The study referenced in [16] presented an automated solution for addressing corrosion detection challenges. They developed RustSEG, a corrosion segmenter, using a CNN model and a “Classify, localize, refine” approach, along with heatmaps from Grad-CAM++ to pinpoint corrosion locations. However, Grad-CAM++ produced false positive regions for classification, which the authors addressed by integrating heatmaps with final pixel-level segmentation and refining the mask using a CRF. RustSEG achieved promising results without the need for per-pixel labeled datasets. To prevent overfitting, data augmentation techniques were used. The training dataset consisted of 7000 corrosion and 9000 non-corrosion images from publicly available photos on flickr.com (accessed on 10 July 2024), and an additional balanced set of 600 images per category for testing, along with 1200 expertly labeled images from various platforms. The model achieved an accuracy of 77.83%, an Area Under the Curve (AUC) of 86.17%, a precision rate of 81.27%, a recall rate of 72.33%, and an F1-score of 76.54%. For the Flickr Test Dataset, the model’s accuracy was 86.81%, with an AUC of 94.82%, a precision of 89.38%, a recall of 83.86%, and an F1-score of 86.53%. Additionally, the researchers provided an interactive platform to ensure accessibility for all users.
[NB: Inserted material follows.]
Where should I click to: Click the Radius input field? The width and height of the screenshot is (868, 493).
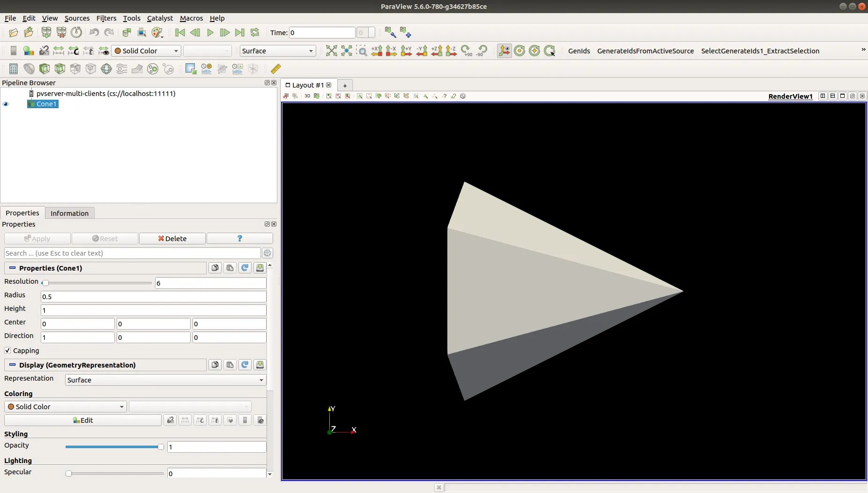click(x=153, y=297)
A study referenced in [17] explored the potential of secure coatings based on two-dimensional materials. These coatings are known for their strong bonding with metals and their ability to be functionalized. The study highlights the success of graphene coatings and mentions the exploration of other two-dimensional materials such as hexagonal boron nitride and molybdenum disulfide as promising alternatives. However, limited experimental data makes training classifiers challenging and often leads to overfitting. To tackle this issue, the article investigates the use of deep learning data augmentation methods, specifically variation autoencoder (VAE) and generative adversarial network (GAN), to create synthetic electrochemical data resembling the training data. These techniques were applied to a few-layered graphene on copper surfaces. The results show that the synthetic data generated by GAN outperformed VAE in terms of neural network system performance, achieving an accuracy of 83%–85% compared to VAE’s 78%–80%. However, when using XGBoost, VAE-generated data performed better with a 90% accuracy compared to GAN’s 84%–85%. In conclusion, the study illustrates that synthetic data generated using VAE and GAN models can be valuable for training machine learning models focused on developing corrosion-resistant two-dimensional coatings.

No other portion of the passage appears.